The microstructure (phase), concentration, temperature and stress field for hydrostatic loadings of \({\sigma }_{0}=-200\) (a), 0 (b) and 200MPa (c) at \({t}_{1}=100\times {10}^{-5}s\)

Fig. 10
figure 10

The evolution of the microstructure, concentration, temperature and stress in the presence of an inclusion

Inclusions are one of the common defects seen in AM processes. For Ti6Al4V, Al2O3 is known as one of the possible inclusions; thus, it is considered for the current simulation. The thermo-physical properties of Al2O3 with the diameter of 5µm is given in Table 3 (Ref 44).

Table 3 Thermo-physical properties of Al2O3 (Ref 45, 46)

Since solidification is not considered for the inclusion, the phase parameter \(\varphi\) is not defined in the inclusion. Also, the concentration \(c\) is not applicable for this region. Thus, Eqs.17 and 18 are solved (and the phase parameter \(\varphi\) and the concentration \(c\) are shown) over the sample except for the inclusion region (Fig. 10).
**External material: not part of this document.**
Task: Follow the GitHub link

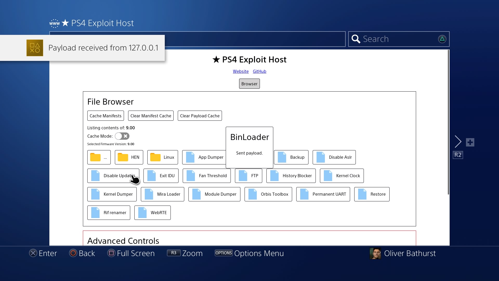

However, elasticity equations and heat conduction equation are solved for the entire sample including the inclusion. Hence, stress and temperature field for the entire sample can be shown. As shown in Fig.10, the inclusion remarkably changes the morphology compared to the sample without inclusion (Fig. 2) and leads to a higher heterogeneity. In fact, a directional, higher temperature gradient appears toward the inclusion surface which changes the solidification orientation toward the inclusion. The inclusion region shows a more uniform temperature due to the lack of \(\frac{L}{2{c}_{p}}\frac{\partial \varphi }{\partial t}\) in its heat conduction equation. Higher elastic modulus for the inclusion also causes a higher hydrostatic stress within the inclusion which decreases when solidification passes through it.

4 Conclusion

In this paper, a mechanics based phase-field model at the microscale is introduced for microstructure evolution during solidification which consists of Allen–Cahn, Cahn–Hilliard, heat and elasticity equations. The introduced elastic energy allows for volumetric inelastic strains due to melting/solidification as well as inelastic surface stress and consequently, residual stresses during solidification and the relevant deformation can be captured. Examples of columnar growth are studied where the suppressive effect of elastic driving forces and the reduction in solidification rate, mainly due to the volumetric inelastic strains, on solidification were revealed while the inelastic surface stress did not show a remarkable effect on the solidification rate. Anisotropy was also affected by stresses. Also, due to the negative volumetric transformation strain of solidification, the solidified regions were shrunk and represent positive stress; while the neighboring melt regions were expanded and represented negative stress. The thermal strain was also included and the relevant simulations showed that it reduces the effect of volumetric transformation strain and consequently, the internal stresses near constrained regions are relaxed. The effect of undercooling, as a crucial parameter in determining the microstructure evolution, was investigated. It was shown that increasing the undercooling increases the temperature gradient along the vertical direction and near the interface and solidification rate and significantly changes the morphology of solidified structure, as a homogeneous growth is resolved for larger undercooling while a columnar growth is obtained for smaller undercooling. Solidification was also studied under mechanical loading which showed external loading changes the stress distribution and magnitude and consequently, the morphology. Effect of an inclusion as an impurity on solidification was also investigated. The inclusion region represented a more homogeneous distribution of stress and temperature with different magnitudes compared to the rest of the sample. As result, the inclusion remarkably changed the morphology, creating a directional solidification toward the inclusion.